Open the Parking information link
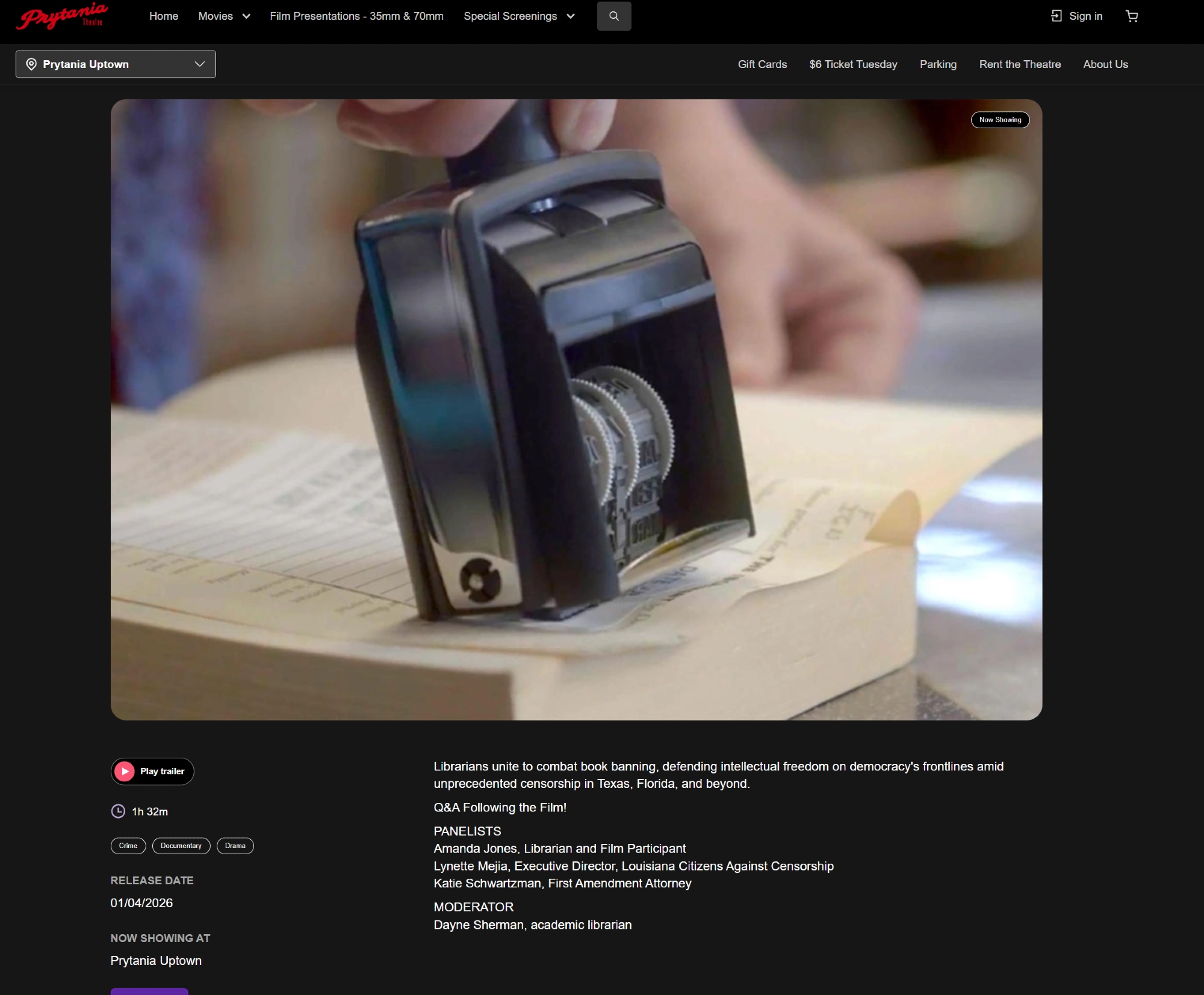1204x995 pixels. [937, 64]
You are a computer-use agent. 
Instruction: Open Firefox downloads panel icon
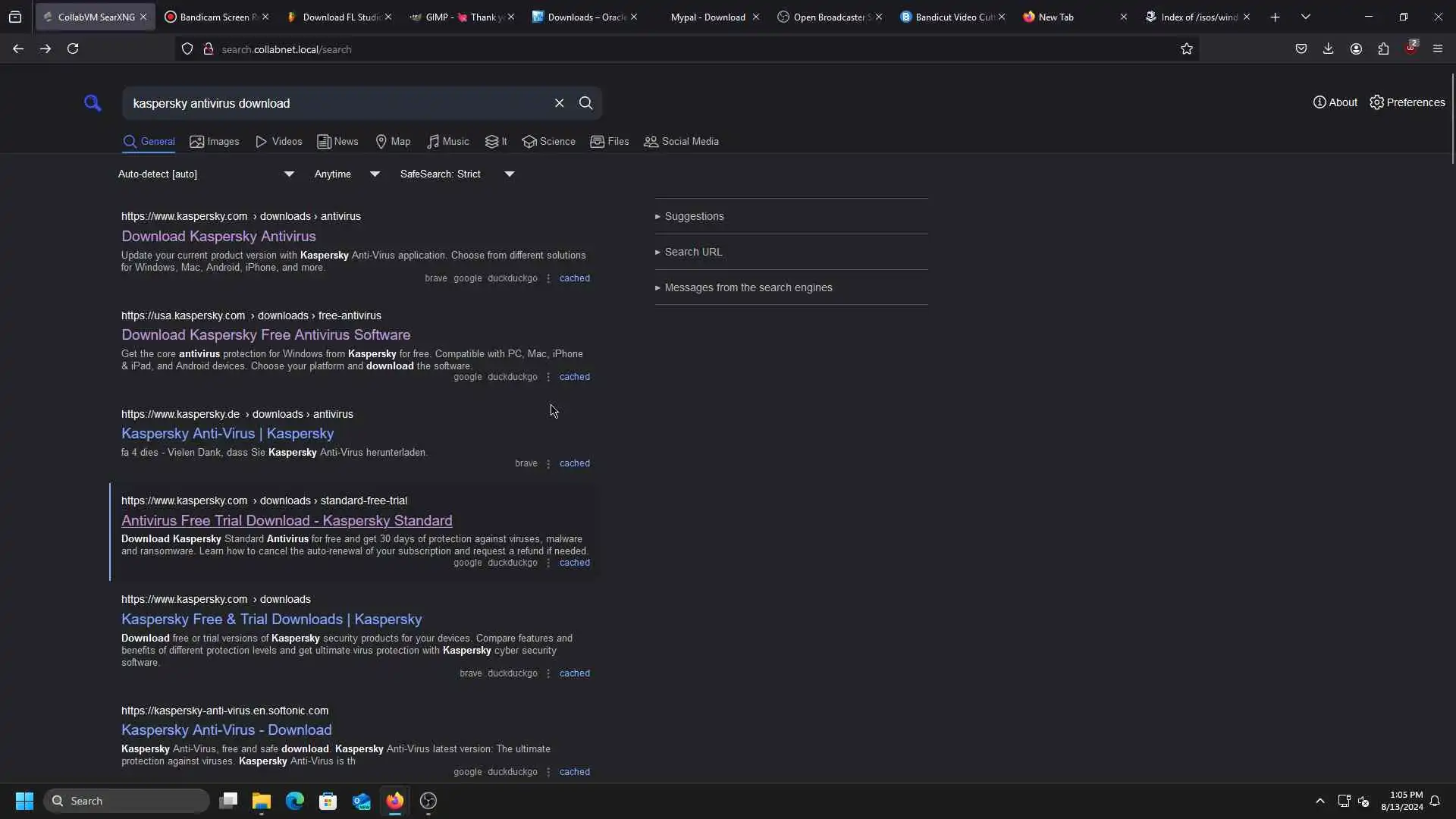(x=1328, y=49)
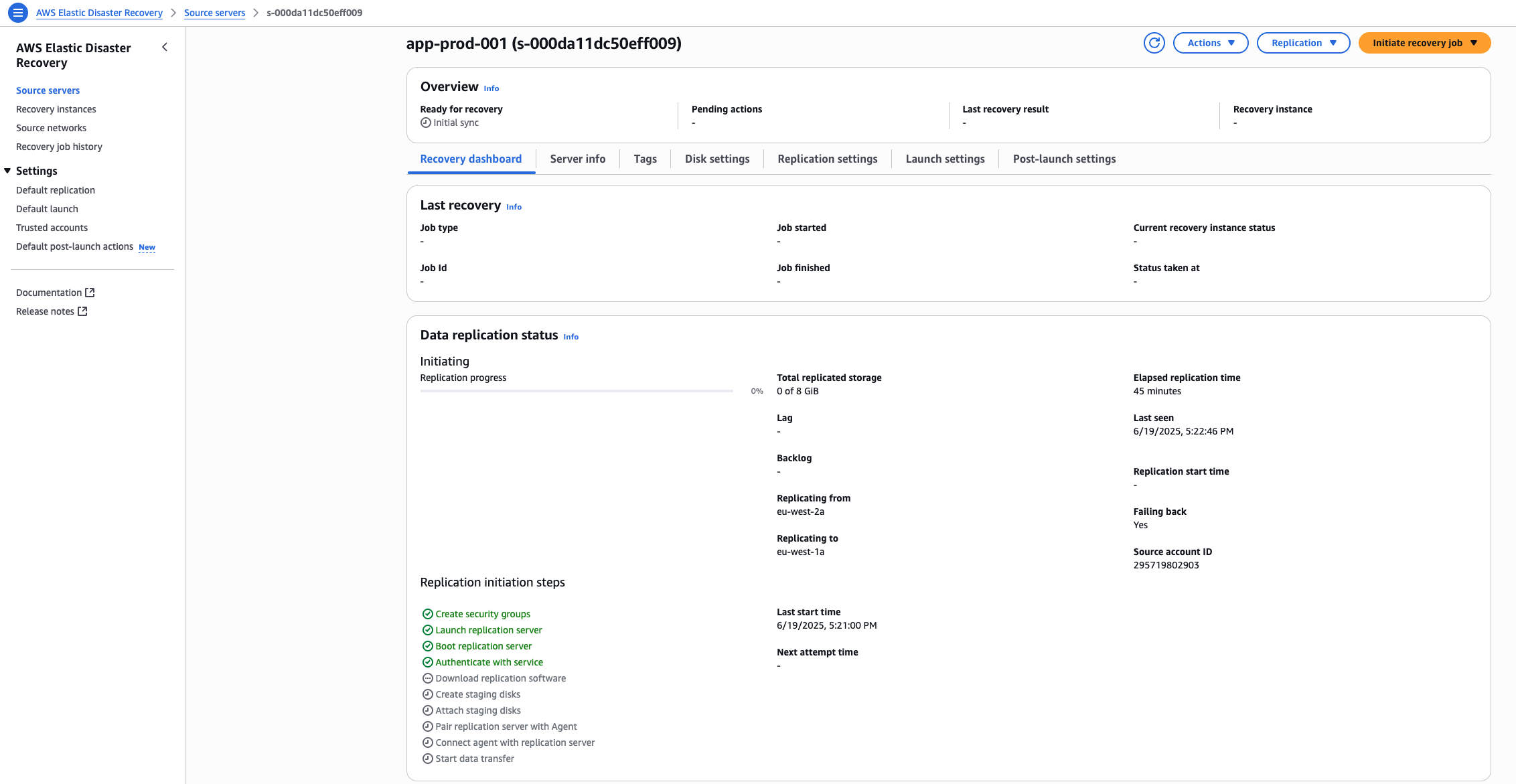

• • • • • • •

> **Your instructions**
Repeat the data above exactly, but not the pictures.

> **Solution**
Open the Parking information link
1204x995 pixels. [937, 64]
You are a computer-use agent. 
Instruction: Open Firefox downloads panel icon
(x=1328, y=49)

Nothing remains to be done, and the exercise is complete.